Immigrant and refugee advocates fear that Macron is fostering a political environment conducive to these practices. A controversial new immigration law, which takes effect in January, will make it tougher to apply for asylum and curb rights to appeal rejected claims—provisions the far-right National Rally party (previously the National Front) supported. The law is among other moves on immigration that have earned Macron, who defeated the far-right firebrand Marine Le Pen in last year’s election, few friends in the disillusioned left. This year, the center-left magazine L’Obs published a controversial cover showing the president behind barbed wire, with the caption “Welcome to the country of human rights.” The issue featured prominent writers and intellectuals denouncing the government’s asylum policy.
Since the charges against the activists were upheld, Génération Identitaire, for its part, considers Defend Europe a success. Romain Espino, the group’s spokesman, said it is considering a similar operation on the southern border with Spain—now the preferred route for immigrants into France, with Italy’s border all but walled off and winter compounding the risks of a journey through the Alps.
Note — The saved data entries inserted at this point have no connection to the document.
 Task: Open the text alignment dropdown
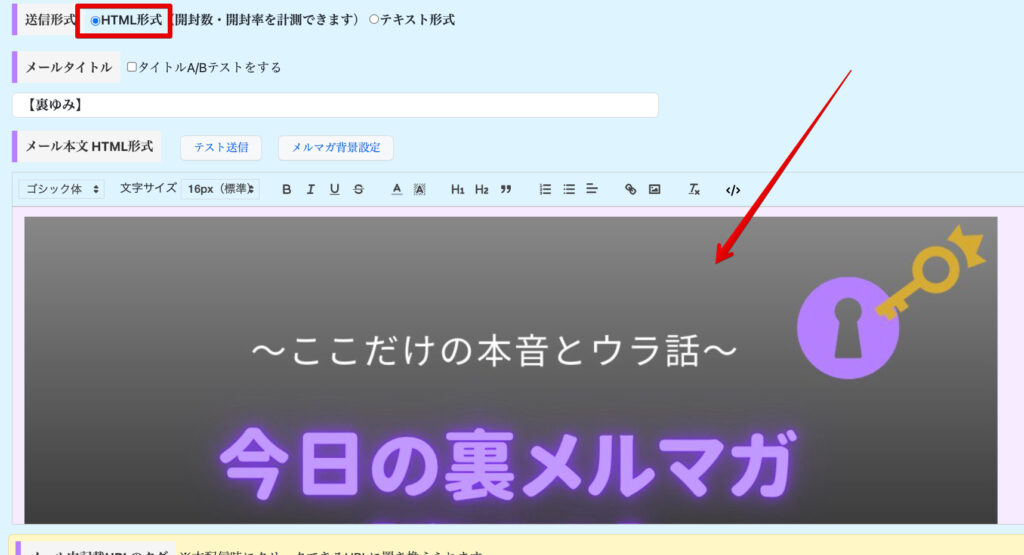coord(592,189)
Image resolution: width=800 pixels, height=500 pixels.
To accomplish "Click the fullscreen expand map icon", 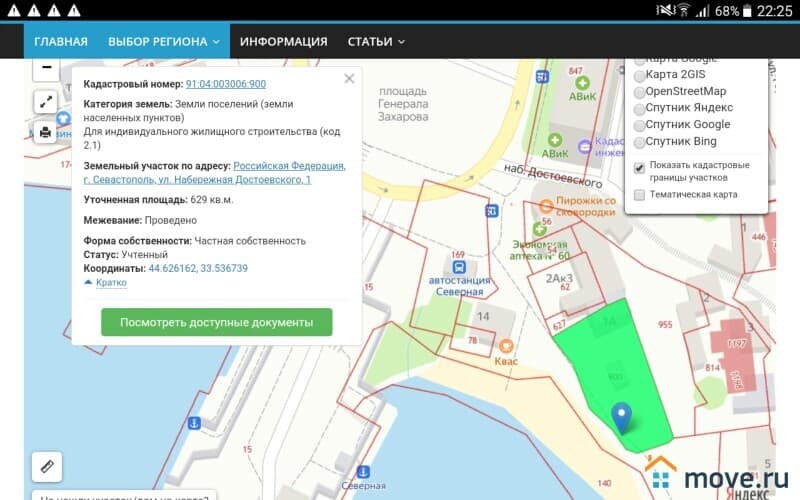I will click(46, 101).
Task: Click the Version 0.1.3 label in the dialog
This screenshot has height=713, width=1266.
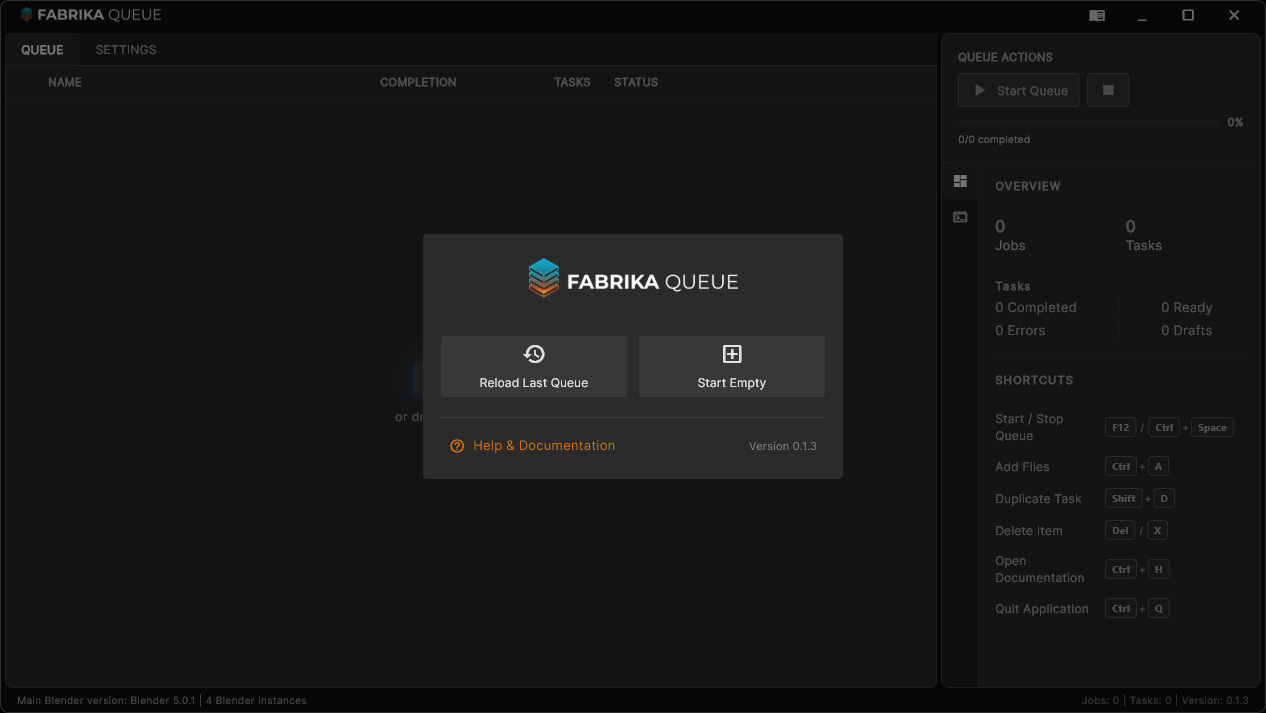Action: pos(782,446)
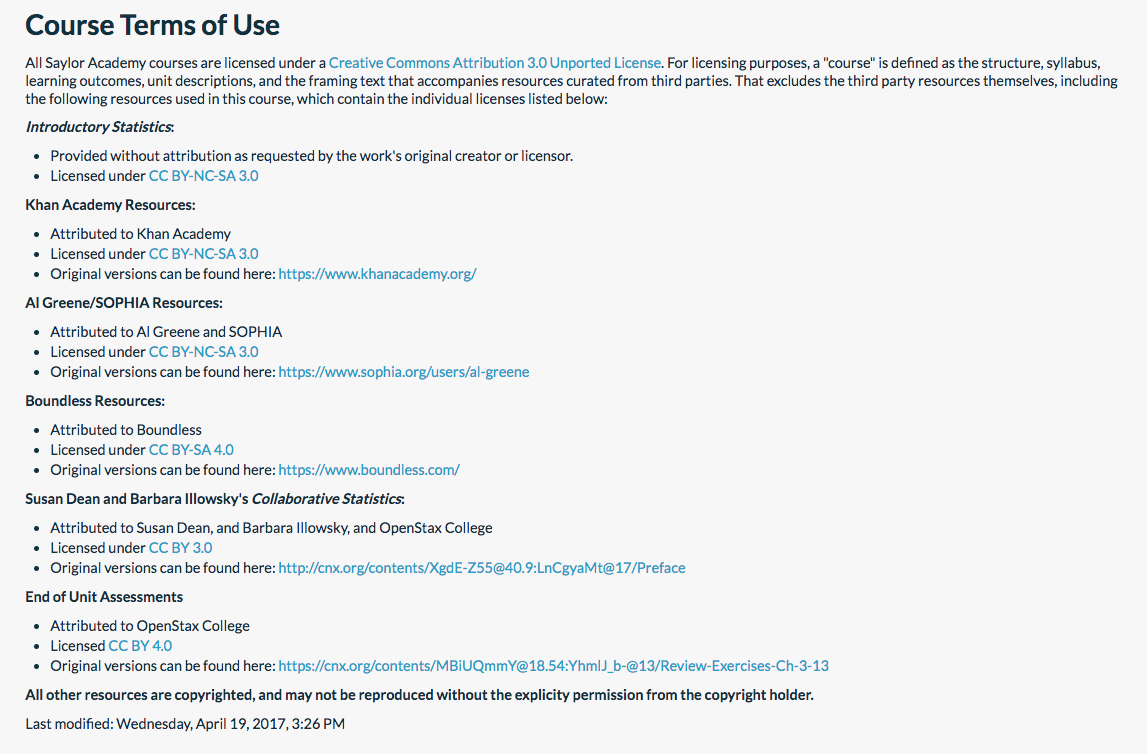Click the bold copyright notice sentence
1147x754 pixels.
tap(419, 695)
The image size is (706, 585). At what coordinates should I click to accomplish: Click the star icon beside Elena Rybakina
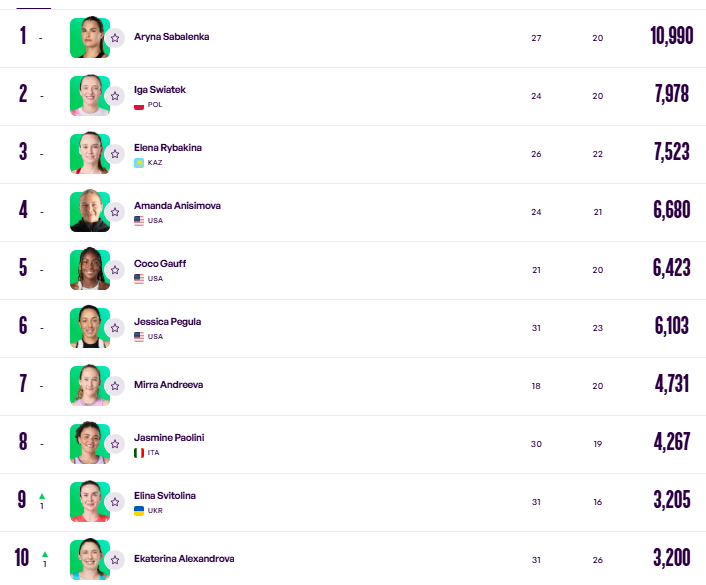[x=115, y=154]

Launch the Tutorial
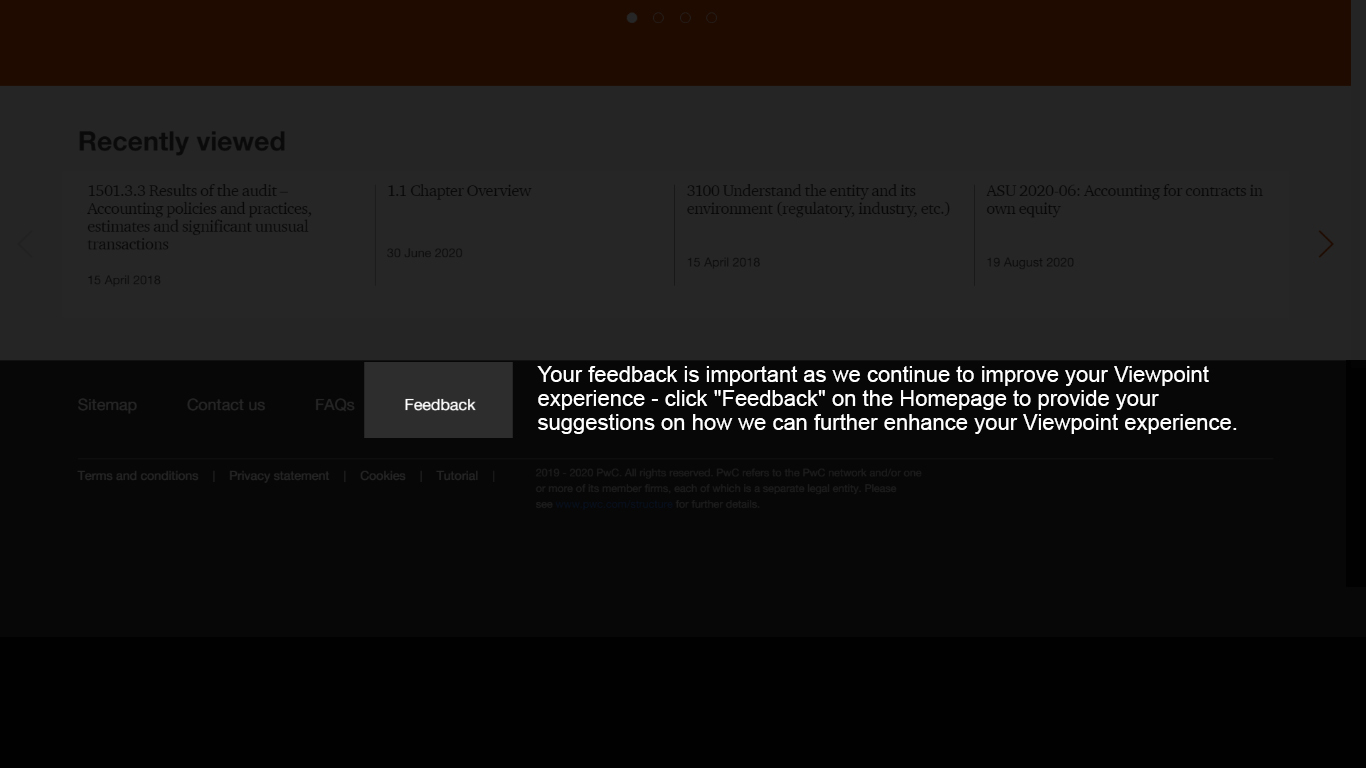click(456, 475)
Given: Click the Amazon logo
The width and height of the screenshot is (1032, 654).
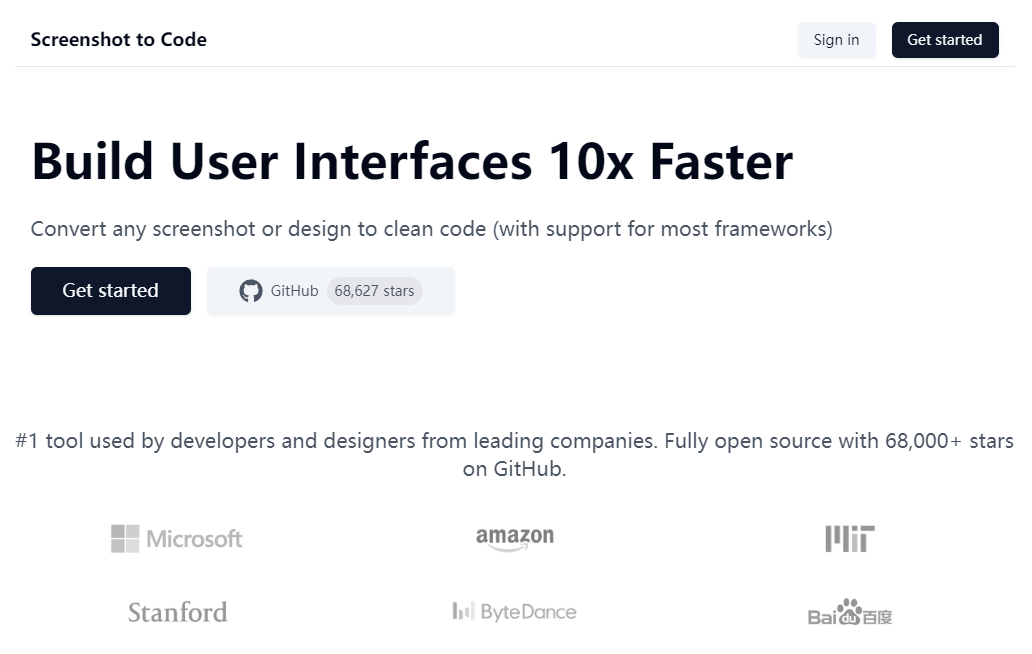Looking at the screenshot, I should coord(515,538).
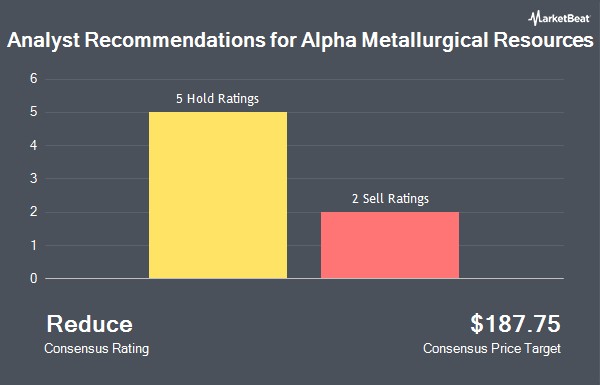Click the word 'Alpha' in title
600x385 pixels.
(x=329, y=41)

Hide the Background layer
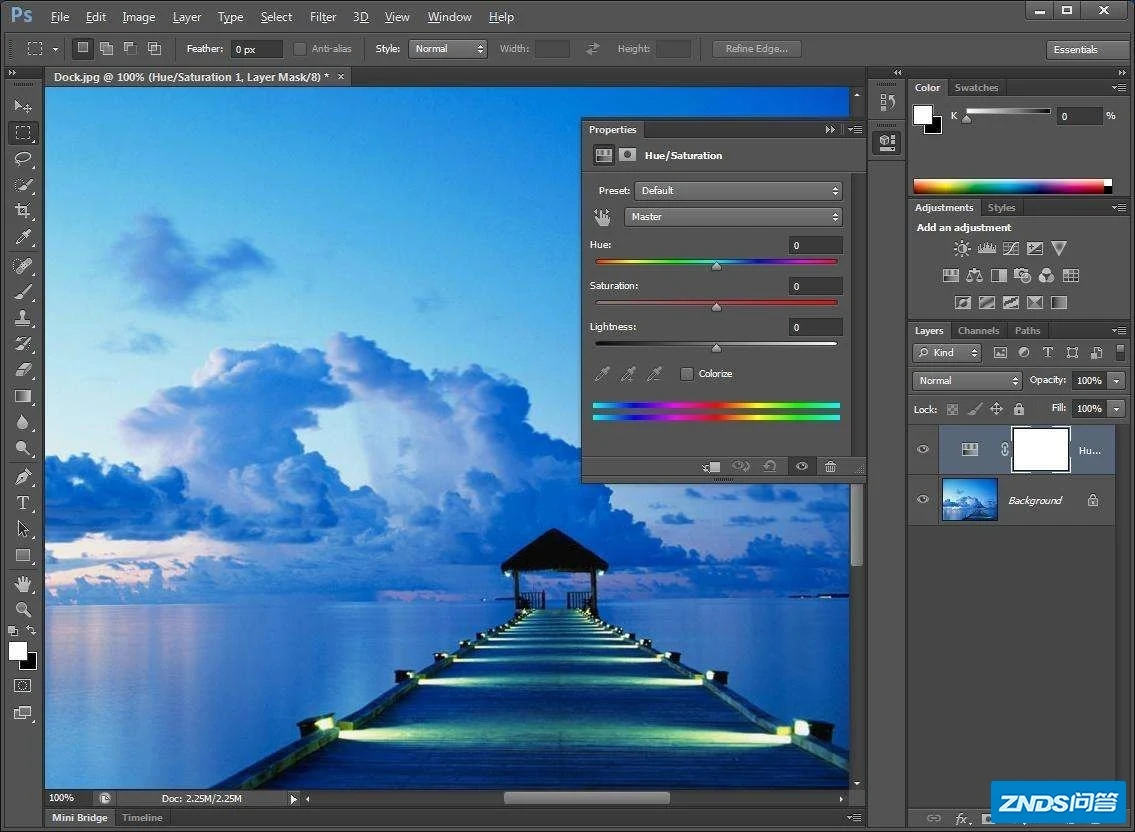923,500
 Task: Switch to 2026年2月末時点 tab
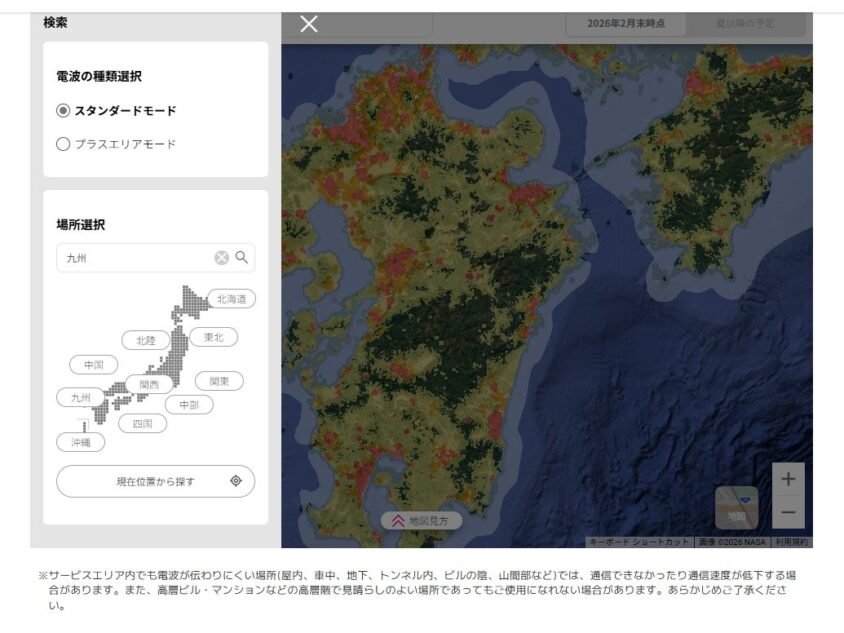[x=625, y=23]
“When the state sees a group of young people who have the courage to block the border and prevent illegals from passing,” Espino told me proudly, “they see what’s possible.” By the end of Generation Identitaire’s two-month operation, he recalled, border police had received more robust reinforcements that they had been requesting for months, and “thanked” the group for its assistance. “We successfully pressured the government,” he beamed. “For us, that’s a victory.”